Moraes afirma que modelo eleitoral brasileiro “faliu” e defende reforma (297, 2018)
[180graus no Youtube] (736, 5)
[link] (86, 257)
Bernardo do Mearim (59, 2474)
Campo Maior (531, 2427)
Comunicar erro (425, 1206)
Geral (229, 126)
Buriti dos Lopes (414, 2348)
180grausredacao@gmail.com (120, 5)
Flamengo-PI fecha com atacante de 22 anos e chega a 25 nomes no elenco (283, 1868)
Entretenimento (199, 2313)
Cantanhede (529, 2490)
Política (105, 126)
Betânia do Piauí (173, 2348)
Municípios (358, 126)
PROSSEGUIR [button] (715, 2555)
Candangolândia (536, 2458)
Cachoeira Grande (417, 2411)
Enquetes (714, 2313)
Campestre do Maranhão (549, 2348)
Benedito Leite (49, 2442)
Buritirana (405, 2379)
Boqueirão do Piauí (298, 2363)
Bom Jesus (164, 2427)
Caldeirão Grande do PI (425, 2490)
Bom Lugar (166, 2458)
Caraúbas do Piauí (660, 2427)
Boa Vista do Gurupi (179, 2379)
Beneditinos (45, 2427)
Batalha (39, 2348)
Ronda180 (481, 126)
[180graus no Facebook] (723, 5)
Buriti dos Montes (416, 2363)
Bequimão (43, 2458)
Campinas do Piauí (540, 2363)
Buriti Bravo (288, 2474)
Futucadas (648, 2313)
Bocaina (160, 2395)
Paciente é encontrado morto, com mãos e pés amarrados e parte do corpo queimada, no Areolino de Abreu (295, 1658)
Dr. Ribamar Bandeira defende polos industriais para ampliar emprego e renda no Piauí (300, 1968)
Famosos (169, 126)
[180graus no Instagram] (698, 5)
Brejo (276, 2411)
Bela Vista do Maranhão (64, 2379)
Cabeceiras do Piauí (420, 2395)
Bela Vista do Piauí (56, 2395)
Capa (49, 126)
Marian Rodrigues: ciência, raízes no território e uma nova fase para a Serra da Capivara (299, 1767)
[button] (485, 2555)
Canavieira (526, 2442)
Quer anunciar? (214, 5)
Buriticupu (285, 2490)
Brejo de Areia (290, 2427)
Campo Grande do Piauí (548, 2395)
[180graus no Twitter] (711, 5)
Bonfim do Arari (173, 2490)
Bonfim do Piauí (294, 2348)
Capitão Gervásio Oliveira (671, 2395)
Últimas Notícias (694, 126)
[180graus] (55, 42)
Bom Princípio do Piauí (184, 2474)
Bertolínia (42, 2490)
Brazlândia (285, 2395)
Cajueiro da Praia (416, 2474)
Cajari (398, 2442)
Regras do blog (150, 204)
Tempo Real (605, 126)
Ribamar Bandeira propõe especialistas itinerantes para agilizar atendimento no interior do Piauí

Required action:
Word for word, repeat every record.

Written answer:
Moraes afirma que modelo eleitoral brasileiro “faliu” e defende reforma (297, 2018)
[180graus no Youtube] (736, 5)
[link] (86, 257)
Bernardo do Mearim (59, 2474)
Campo Maior (531, 2427)
Comunicar erro (425, 1206)
Geral (229, 126)
Buriti dos Lopes (414, 2348)
180grausredacao@gmail.com (120, 5)
Flamengo-PI fecha com atacante de 22 anos e chega a 25 nomes no elenco (283, 1868)
Entretenimento (199, 2313)
Cantanhede (529, 2490)
Política (105, 126)
Betânia do Piauí (173, 2348)
Municípios (358, 126)
PROSSEGUIR [button] (715, 2555)
Candangolândia (536, 2458)
Cachoeira Grande (417, 2411)
Enquetes (714, 2313)
Campestre do Maranhão (549, 2348)
Benedito Leite (49, 2442)
Buritirana (405, 2379)
Boqueirão do Piauí (298, 2363)
Bom Jesus (164, 2427)
Caldeirão Grande do PI (425, 2490)
Bom Lugar (166, 2458)
Caraúbas do Piauí (660, 2427)
Boa Vista do Gurupi (179, 2379)
Beneditinos (45, 2427)
Batalha (39, 2348)
Ronda180 (481, 126)
[180graus no Facebook] (723, 5)
Buriti dos Montes (416, 2363)
Bequimão (43, 2458)
Campinas do Piauí (540, 2363)
Buriti Bravo (288, 2474)
Futucadas (648, 2313)
Bocaina (160, 2395)
Paciente é encontrado morto, com mãos e pés amarrados e parte do corpo queimada, no Areolino de Abreu (295, 1658)
Dr. Ribamar Bandeira defende polos industriais para ampliar emprego e renda no Piauí (300, 1968)
Famosos (169, 126)
[180graus no Instagram] (698, 5)
Brejo (276, 2411)
Bela Vista do Maranhão (64, 2379)
Cabeceiras do Piauí (420, 2395)
Bela Vista do Piauí (56, 2395)
Capa (49, 126)
Marian Rodrigues: ciência, raízes no território e uma nova fase para a Serra da Capivara (299, 1767)
[button] (485, 2555)
Canavieira (526, 2442)
Quer anunciar? (214, 5)
Buriticupu (285, 2490)
Brejo de Areia (290, 2427)
Campo Grande do Piauí (548, 2395)
[180graus no Twitter] (711, 5)
Bonfim do Arari (173, 2490)
Bonfim do Piauí (294, 2348)
Capitão Gervásio Oliveira (671, 2395)
Últimas Notícias (694, 126)
[180graus] (55, 42)
Bom Princípio do Piauí (184, 2474)
Bertolínia (42, 2490)
Brazlândia (285, 2395)
Cajueiro da Praia (416, 2474)
Cajari (398, 2442)
Regras do blog (150, 204)
Tempo Real (605, 126)
Ribamar Bandeira propõe especialistas itinerantes para agilizar atendimento no interior do Piauí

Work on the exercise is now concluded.